▸ **SHORT EXERCISE 1**: Could you rewrite the healthy religion post from "As I descended" up to and including "in fact required.", replacing "rationalism" with "skepticism"?

Tuesday, November 29, 2011

Healthy Religion

I copied a reader's commentary from Andrew Sullivan's blog "The Daily Dish" because I like the ideas expressed and because I couldn't figure out how to link to it directly.
I sit with those who as of this moment cannot believe. When I was 20 I had a perhaps-mushroom-influenced mental breakdown around the belief I had discovered the nature of God - core to my discovery being that no single path is better than another, as the son of a now agnostic Christian-American and a spiritually Hindu Indian immigrant, it was clear to me there was no one right way.
As I descended (or ascended?) back into rationalism I sit with an increased sensation that we as humans must make deep efforts on one another's behalf, because we may be all we have. Articles like The Aquarium and experiences like the Japan tsunami, the Haitian earthquake, and 9/11 all inspire me to believe that what we have in fact is each Dali_Crucifixion_hypercubeother, that there is no nihilism in that, and that empathy for others borne of the lack of surety that there will be some other accounting, later, is in fact required.
Said differently, the notion that the universe loves us, that all will be okay, might diminish our incentives to live this life with a healthy respect for it's randomness, with the humility that there may be only one shot, with a deep appreciation for empathy as the cornerstone of our humanity without requiring religious underpinning, and a belief that no further belief system is required, with its concomitant anti-intellectual and non-empirical remnants, to influence that sheer love of each other.

Records from a pointing dataset:
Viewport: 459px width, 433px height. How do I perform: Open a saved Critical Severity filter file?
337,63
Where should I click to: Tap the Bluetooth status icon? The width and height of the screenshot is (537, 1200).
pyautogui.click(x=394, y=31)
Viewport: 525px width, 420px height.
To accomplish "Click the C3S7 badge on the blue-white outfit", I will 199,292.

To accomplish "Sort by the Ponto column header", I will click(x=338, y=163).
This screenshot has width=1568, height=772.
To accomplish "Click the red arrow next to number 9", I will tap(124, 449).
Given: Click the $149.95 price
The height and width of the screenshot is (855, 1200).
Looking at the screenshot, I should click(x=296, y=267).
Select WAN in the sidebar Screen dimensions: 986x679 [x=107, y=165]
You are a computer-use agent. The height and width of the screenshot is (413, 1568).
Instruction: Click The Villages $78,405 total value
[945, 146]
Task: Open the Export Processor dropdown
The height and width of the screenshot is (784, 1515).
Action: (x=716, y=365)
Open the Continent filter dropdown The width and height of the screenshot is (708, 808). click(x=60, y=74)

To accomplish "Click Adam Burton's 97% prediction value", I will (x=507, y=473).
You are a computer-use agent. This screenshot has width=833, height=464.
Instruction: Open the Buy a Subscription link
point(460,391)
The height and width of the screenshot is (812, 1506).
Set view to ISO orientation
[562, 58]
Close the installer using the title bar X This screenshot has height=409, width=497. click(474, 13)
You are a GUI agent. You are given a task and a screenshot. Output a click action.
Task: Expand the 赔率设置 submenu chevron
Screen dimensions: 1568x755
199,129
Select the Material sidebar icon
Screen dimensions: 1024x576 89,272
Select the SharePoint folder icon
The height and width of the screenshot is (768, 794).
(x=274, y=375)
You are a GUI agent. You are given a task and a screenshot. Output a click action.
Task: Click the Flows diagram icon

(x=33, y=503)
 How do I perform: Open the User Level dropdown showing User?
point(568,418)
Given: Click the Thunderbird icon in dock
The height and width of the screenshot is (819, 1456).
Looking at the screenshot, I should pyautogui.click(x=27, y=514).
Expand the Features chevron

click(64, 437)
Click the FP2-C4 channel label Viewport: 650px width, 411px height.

▸ **SHORT EXERCISE 2**: Set down the entries from the line with "Viewport: 525px width, 420px height." up to and including the line with "Close the installer", without any change.

▸ **TASK OUTPUT 1**:
As I descended (or ascended?) back into skepticism I sit with an increased sensation that we as humans must make deep efforts on one another's behalf, because we may be all we have. Articles like The Aquarium and experiences like the Japan tsunami, the Haitian earthquake, and 9/11 all inspire me to believe that what we have in fact is each Dali_Crucifixion_hypercubeother, that there is no nihilism in that, and that empathy for others borne of the lack of surety that there will be some other accounting, later, is in fact required.

▸ **TASK OUTPUT 2**:
Viewport: 525px width, 420px height.
To accomplish "Click the C3S7 badge on the blue-white outfit", I will 199,292.

To accomplish "Sort by the Ponto column header", I will click(x=338, y=163).
This screenshot has width=1568, height=772.
To accomplish "Click the red arrow next to number 9", I will tap(124, 449).
Given: Click the $149.95 price
The height and width of the screenshot is (855, 1200).
Looking at the screenshot, I should click(x=296, y=267).
Select WAN in the sidebar Screen dimensions: 986x679 [x=107, y=165]
You are a computer-use agent. The height and width of the screenshot is (413, 1568).
Instruction: Click The Villages $78,405 total value
[945, 146]
Task: Open the Export Processor dropdown
The height and width of the screenshot is (784, 1515).
Action: (x=716, y=365)
Open the Continent filter dropdown The width and height of the screenshot is (708, 808). click(x=60, y=74)

To accomplish "Click Adam Burton's 97% prediction value", I will (x=507, y=473).
You are a computer-use agent. This screenshot has width=833, height=464.
Instruction: Open the Buy a Subscription link
point(460,391)
The height and width of the screenshot is (812, 1506).
Set view to ISO orientation
[562, 58]
Close the installer using the title bar X This screenshot has height=409, width=497. click(474, 13)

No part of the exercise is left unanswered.